Leadership and power has been a passion of mine since I was young. Not because I felt inspired by the leaders and their use of power, but because I felt disillusioned. I knew there had to be another way of engaging with power dynamics that was based on connection, inclusion, and respect, rather than reactivity, control, and self-appointed ownership.
Early in my career as a business consultant in Chicago, I saw first hand how much drama, pain and injury was created in the systems where untrained minds and leaders reigned. I felt like I was dying inside, trapped in these systems.
I didn’t realize until later that I was actually also trapped in my own untrained mind and disconnection from my body and being. I primarily oriented towards the world through my fears and the strategies I developed to control my fears, protect my vulnerability, and avoid uncertainty. I looked externally for recognition of my value, rather than building a foundation of knowing my essential Self from the inside out.
I took a month-long leave of absence to dodge the skid marks of burn out and went into retreat.
By the time I returned to the city and my corporate life, my whole life began to reinvent itself for me. I didn't have to figure anything out. I just had to follow the next most obvious step of leaving my career, home, and community to follow this unknown call.

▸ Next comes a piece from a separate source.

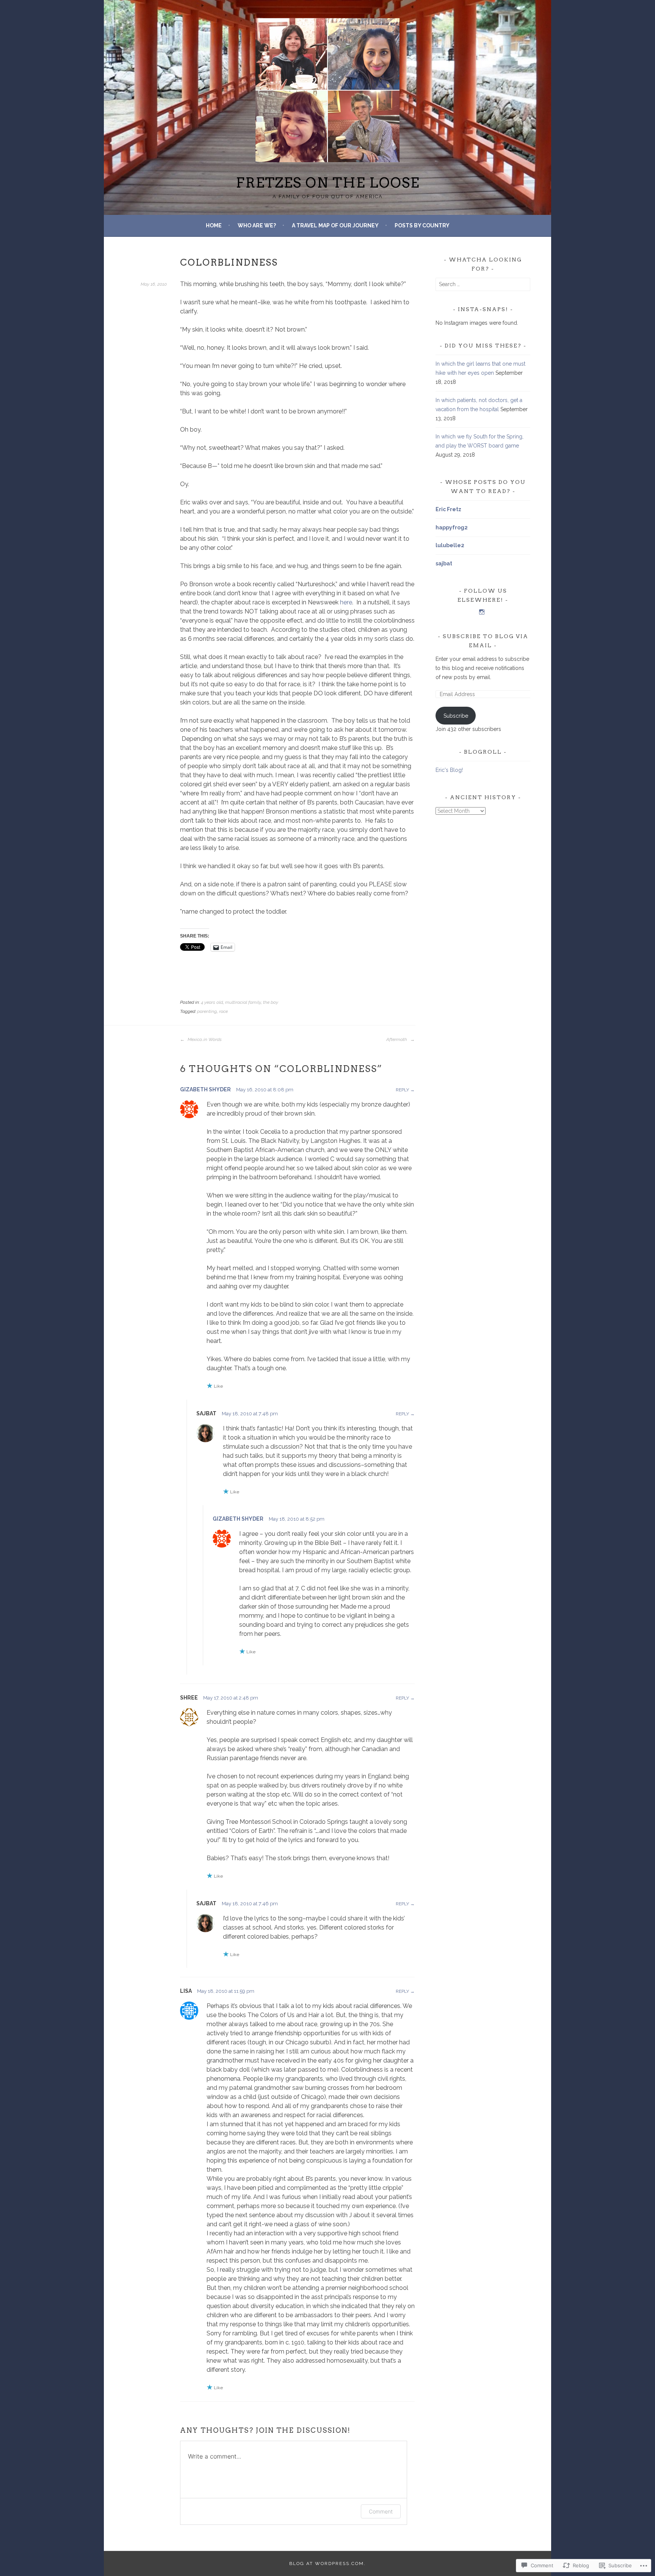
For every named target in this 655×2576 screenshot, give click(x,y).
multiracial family (243, 1002)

It required me to make incredibly scary and courageous choices to leave everything I knew, and nose-dive into the unknown. I rented my home and moved from Chicago to Boulder, Colorado to slow down, connect with nature, train my mind and make contact with my sense of self beyond all of my roles and self-images.

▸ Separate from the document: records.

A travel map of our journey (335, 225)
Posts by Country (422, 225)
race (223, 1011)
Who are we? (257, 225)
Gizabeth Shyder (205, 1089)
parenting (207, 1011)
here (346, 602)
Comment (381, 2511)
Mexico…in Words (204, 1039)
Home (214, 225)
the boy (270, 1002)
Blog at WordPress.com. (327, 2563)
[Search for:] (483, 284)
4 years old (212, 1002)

A mysterious illness and initiation
Within months, I fell into a mysterious illness that lasted for over 6 years. Excessive medical tests continued to leave me without a diagnosis or prescribed pathway of healing.
I had to surrender, which was one of the most excruciating and disorienting times of my life. I had no answers. I felt broken. I had no way to fix it. I felt isolated and alone as I watched my colleagues and friends advance in their careers and start having families.
I moved to the mountains of Santa Cruz and dove even more deeply into my meditation practice, studied various mind-body modalities and I became my own science experiment by studying human suffering patterns through my direct experience.
I wouldn’t have sought out a situation in which I chose to study the dynamics of human suffering through my own mysterious illness and deconstruction of my egoic identifications. The invitation to break down the ways I was keeping myself a prisoner with an untrained mind and survival-based strategies of fear and shame was true liberation. The fruition is that I am present and truthful with myself about my immediate experiences and my reactions of grasping or aversion towards them.
I received gifts from the land where I lived. The wild creatures that roamed the property, and the spirits of this sacred land, fiercely and gently taught me the ways of the shaman.
I lived off of my savings focusing exclusively on deconstructing layer after layer of culturally inherited ideas of who I was, who I needed to be, and the life I thought I was supposed to be living.
I sat in silent meditation retreats multiple times a year with a spiritual teacher, and apprenticed to learning what was beyond the noise, fear, and controlling patterns of the mind. I didn’t want the isolation or days in excruciating pain lying in bed alone. Yet, it was what was before me, day after day, month after month.
Finally, I accepted this hand I’d been dealt and went even deeper. This ‘obstacle’ became one of my greatest initiations. I received the most precious gift of discovering a path to my authentic life; a reunion with space, presence of being and surrender. This was the pathway to greater wisdom, peace and compassion for myself and all of life.
Integrating: Returning from the cave
After years of this deep immersion into the silence, mind-body training, and nature, I reemerged with a desire to help others see beyond the matrix of fear-based suffering and to remember that beyond all the ego patterns of mind and body we are Love.
Since that time, I’ve continued to integrate those long hours of meditation and silence into how I move in the world every day, including my reentry into the corporate environment professionally as a consultant and coach.
My life is a moving meditation with the intention of being present, witnessing my mind and emotional patterns, exploring power dynamics and what drives them, and welcoming all part of myself (the gifts and the shadows).
Every day I explore:
What are my reactive triggers and how do I know they are here?
How present can I be with my own emotions, thoughts and mental patterns that create disconnection from myself and others?
In essence, I apprentice to the wild, passionate and reactive nature of this human design to honor the gifts of this primal animal within.
Along my path, I have also deepened into the study of power dynamics, working directly with embracing my own shadows, which I define as areas in myself or others that I disapprove of or judge. In essence, ways that I still create separation and disconnection.
I continue to scour for each nuanced place inside where I carry shame or withhold love, power, beauty and presence.